Description of the task: Which lines of the entries below contain the word "will"? Copy each one.

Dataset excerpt

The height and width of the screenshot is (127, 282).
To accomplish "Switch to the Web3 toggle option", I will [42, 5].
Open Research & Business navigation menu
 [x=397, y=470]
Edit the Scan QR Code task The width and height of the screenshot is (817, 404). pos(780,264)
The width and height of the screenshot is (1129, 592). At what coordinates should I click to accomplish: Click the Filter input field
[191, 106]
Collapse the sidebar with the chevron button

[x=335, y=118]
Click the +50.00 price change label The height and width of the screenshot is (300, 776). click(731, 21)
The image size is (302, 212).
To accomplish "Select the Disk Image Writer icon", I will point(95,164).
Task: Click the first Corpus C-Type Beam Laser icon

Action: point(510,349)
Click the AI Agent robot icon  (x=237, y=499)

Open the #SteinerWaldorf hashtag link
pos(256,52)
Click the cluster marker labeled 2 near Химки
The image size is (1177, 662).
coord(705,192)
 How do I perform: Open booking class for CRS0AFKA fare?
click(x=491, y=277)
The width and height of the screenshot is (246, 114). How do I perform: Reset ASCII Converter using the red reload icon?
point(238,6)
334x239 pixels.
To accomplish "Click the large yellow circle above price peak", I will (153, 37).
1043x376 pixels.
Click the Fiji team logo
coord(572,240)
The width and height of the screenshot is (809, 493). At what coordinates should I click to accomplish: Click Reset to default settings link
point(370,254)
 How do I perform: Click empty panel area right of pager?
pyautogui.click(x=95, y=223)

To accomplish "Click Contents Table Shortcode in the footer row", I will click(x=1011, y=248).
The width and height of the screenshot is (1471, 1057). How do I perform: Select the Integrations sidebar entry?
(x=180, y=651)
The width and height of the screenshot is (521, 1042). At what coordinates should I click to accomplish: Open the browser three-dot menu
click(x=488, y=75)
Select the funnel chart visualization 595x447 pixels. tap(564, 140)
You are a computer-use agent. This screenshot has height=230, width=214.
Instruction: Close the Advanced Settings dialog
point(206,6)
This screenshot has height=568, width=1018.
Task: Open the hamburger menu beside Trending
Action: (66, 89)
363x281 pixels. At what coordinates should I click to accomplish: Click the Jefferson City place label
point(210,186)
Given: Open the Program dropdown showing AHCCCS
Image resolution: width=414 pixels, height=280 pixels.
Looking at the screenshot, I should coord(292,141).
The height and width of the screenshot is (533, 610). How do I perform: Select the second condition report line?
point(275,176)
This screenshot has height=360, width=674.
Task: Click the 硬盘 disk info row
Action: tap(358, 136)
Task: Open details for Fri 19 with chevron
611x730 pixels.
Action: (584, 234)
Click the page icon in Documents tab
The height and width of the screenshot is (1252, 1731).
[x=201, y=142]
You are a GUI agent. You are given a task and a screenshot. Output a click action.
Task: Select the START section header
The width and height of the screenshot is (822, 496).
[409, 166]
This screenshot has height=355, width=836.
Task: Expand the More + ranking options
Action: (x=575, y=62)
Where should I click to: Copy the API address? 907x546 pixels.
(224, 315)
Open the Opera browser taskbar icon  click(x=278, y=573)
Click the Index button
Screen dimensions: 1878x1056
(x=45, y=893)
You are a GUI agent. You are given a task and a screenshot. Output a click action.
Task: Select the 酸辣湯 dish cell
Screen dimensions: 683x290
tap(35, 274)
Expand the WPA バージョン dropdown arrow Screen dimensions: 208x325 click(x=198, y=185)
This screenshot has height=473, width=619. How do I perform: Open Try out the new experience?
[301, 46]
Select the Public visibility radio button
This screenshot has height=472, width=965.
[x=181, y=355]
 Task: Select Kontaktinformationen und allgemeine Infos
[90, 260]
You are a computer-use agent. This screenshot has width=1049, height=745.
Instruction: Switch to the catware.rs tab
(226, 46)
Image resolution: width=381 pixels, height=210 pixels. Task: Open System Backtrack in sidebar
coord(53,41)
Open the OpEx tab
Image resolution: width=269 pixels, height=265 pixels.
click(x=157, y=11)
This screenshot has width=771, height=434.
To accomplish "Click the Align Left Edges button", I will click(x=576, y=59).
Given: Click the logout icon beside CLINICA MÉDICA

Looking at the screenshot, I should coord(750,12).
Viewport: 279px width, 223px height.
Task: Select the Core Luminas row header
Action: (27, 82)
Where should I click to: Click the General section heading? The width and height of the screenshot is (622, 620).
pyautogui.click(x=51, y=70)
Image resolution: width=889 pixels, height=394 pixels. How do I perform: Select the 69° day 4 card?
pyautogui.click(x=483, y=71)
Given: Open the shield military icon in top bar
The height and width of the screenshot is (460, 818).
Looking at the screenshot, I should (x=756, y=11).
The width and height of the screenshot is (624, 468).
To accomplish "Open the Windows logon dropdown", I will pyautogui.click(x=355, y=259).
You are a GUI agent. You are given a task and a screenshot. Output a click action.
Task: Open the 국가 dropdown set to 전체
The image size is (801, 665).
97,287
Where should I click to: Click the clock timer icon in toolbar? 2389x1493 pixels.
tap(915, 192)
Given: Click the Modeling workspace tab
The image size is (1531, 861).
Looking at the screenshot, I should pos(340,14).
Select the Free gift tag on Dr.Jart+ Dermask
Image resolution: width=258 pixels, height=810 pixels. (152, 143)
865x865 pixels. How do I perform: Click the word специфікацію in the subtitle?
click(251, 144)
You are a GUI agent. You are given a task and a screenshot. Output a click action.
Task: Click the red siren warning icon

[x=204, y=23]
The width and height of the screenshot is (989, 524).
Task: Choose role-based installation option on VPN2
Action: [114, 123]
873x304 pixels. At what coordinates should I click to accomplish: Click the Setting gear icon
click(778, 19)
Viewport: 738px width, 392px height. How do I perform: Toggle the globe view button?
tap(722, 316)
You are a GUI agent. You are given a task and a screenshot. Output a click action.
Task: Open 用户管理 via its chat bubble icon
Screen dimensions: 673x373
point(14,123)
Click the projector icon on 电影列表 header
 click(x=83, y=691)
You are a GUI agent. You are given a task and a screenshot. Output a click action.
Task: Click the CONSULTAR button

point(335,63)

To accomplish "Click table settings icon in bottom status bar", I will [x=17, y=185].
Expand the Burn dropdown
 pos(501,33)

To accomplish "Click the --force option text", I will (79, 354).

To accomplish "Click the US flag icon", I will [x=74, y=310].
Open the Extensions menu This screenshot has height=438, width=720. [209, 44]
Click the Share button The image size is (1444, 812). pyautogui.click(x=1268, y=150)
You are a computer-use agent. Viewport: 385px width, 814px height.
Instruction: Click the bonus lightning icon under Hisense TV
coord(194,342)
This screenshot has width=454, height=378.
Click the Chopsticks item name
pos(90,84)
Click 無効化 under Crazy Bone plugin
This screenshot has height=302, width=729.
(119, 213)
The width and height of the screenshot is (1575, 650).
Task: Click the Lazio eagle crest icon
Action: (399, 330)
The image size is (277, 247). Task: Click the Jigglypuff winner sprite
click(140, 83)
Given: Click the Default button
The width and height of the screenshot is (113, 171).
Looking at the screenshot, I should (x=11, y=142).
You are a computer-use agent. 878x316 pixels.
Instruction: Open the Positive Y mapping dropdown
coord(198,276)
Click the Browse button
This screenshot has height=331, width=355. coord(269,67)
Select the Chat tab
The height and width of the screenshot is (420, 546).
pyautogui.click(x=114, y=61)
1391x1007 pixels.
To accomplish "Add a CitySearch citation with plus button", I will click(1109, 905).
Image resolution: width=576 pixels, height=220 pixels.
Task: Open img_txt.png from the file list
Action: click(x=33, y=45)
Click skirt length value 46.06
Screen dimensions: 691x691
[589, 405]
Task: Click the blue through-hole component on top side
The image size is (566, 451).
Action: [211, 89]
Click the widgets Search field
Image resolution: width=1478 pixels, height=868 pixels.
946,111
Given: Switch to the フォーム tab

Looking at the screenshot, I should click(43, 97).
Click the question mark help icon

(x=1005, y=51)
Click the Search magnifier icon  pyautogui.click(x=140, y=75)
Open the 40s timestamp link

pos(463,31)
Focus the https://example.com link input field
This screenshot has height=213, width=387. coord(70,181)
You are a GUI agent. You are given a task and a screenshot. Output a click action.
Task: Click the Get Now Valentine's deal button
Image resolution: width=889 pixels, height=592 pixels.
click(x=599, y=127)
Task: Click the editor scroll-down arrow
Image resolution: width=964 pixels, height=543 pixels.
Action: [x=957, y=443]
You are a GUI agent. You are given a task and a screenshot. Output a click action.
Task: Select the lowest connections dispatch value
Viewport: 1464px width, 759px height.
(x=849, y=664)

Written answer:
To accomplish "Switch to the Web3 toggle option", I will [42, 5].
To accomplish "Select the Disk Image Writer icon", I will point(95,164).
To accomplish "Click the large yellow circle above price peak", I will (153, 37).
To accomplish "Click Contents Table Shortcode in the footer row", I will click(x=1011, y=248).
To accomplish "Click the Align Left Edges button", I will click(x=576, y=59).
To accomplish "Open the Windows logon dropdown", I will pyautogui.click(x=355, y=259).
To accomplish "Click table settings icon in bottom status bar", I will [x=17, y=185].
To accomplish "Click the --force option text", I will (79, 354).
To accomplish "Click the US flag icon", I will [x=74, y=310].
To accomplish "Add a CitySearch citation with plus button", I will click(1109, 905).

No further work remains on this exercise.